◆ WORK INSTRUCTIONS
Having located "Uncheck A Legacy Library" in the listing below, write out its line and every following line exactly, last line included, without the pictures.

[[ GIVEN DATA open ]]

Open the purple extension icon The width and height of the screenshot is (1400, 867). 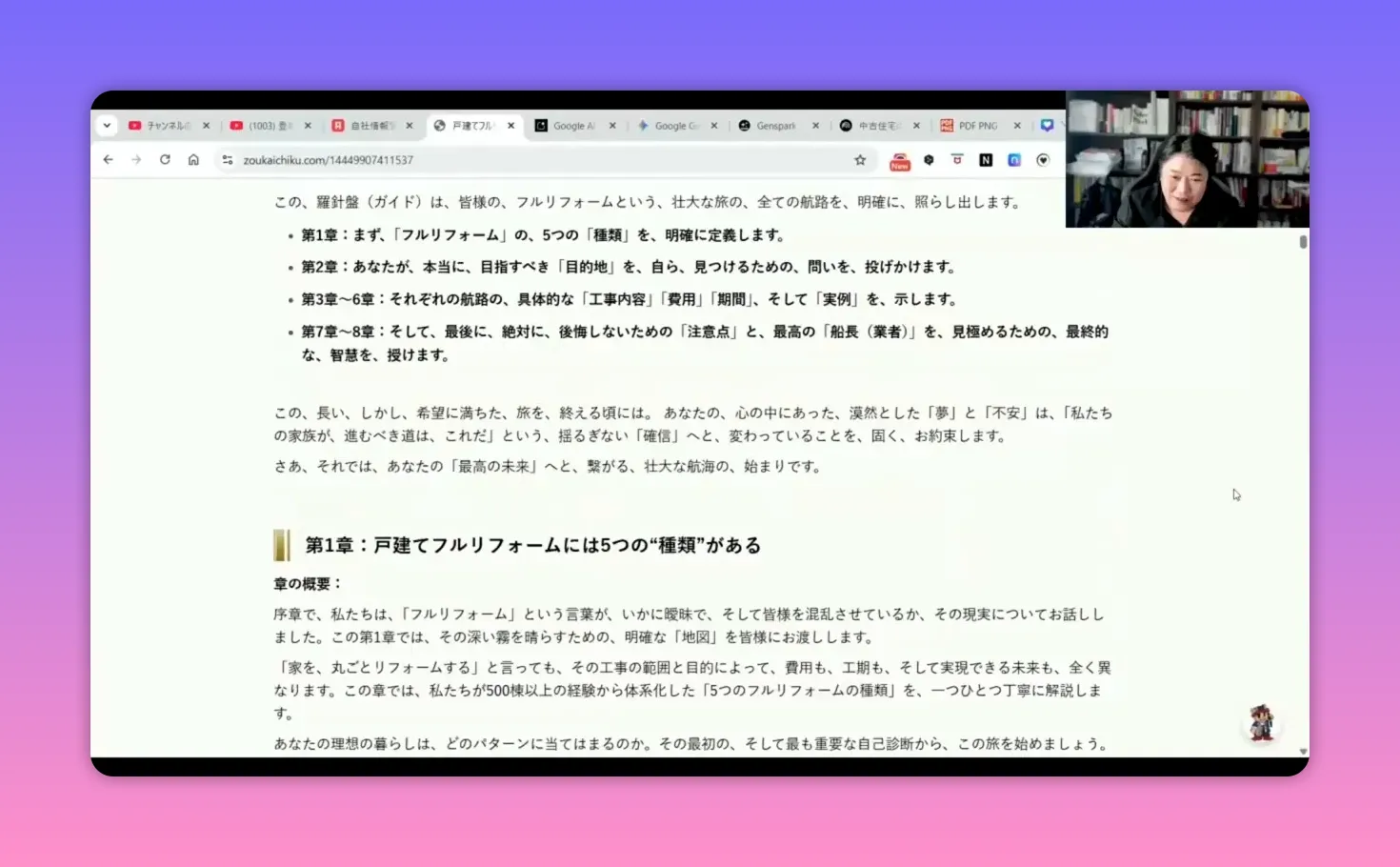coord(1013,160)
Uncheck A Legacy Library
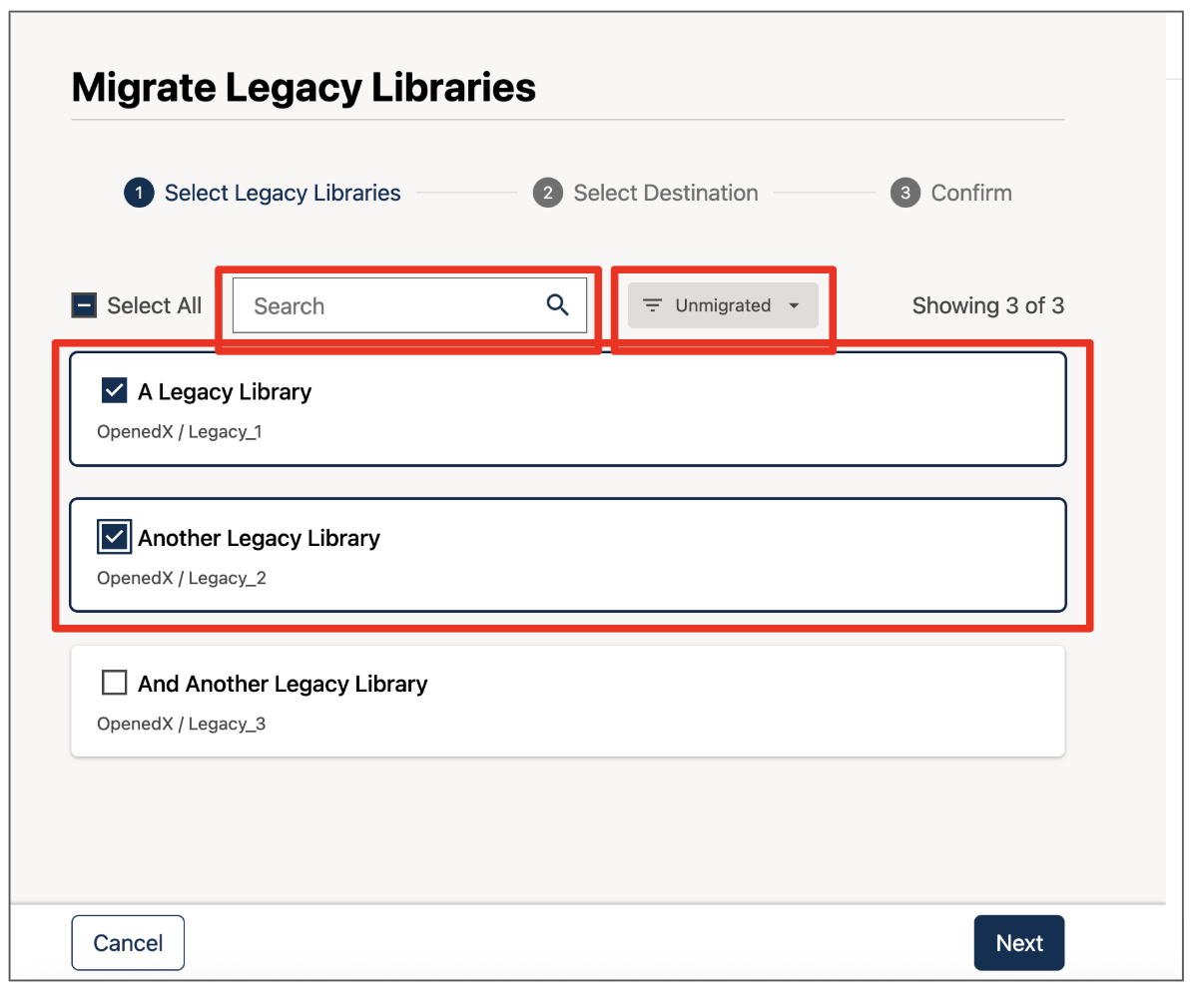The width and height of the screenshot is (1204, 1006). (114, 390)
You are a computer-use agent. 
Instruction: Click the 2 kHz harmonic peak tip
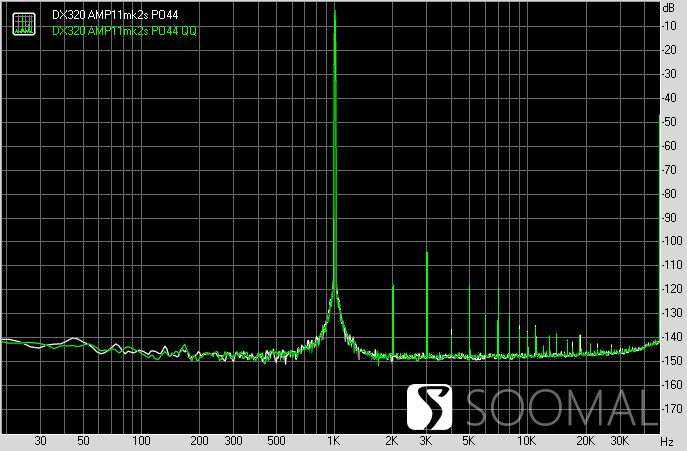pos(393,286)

[[ GIVEN DATA closed ]]

◆ OUTPUT OF THE EXERCISE
Uncheck A Legacy Library
The width and height of the screenshot is (1204, 1006). (114, 390)
You are a computer-use agent. 
Instruction: Click the 2 kHz harmonic peak tip
pos(393,286)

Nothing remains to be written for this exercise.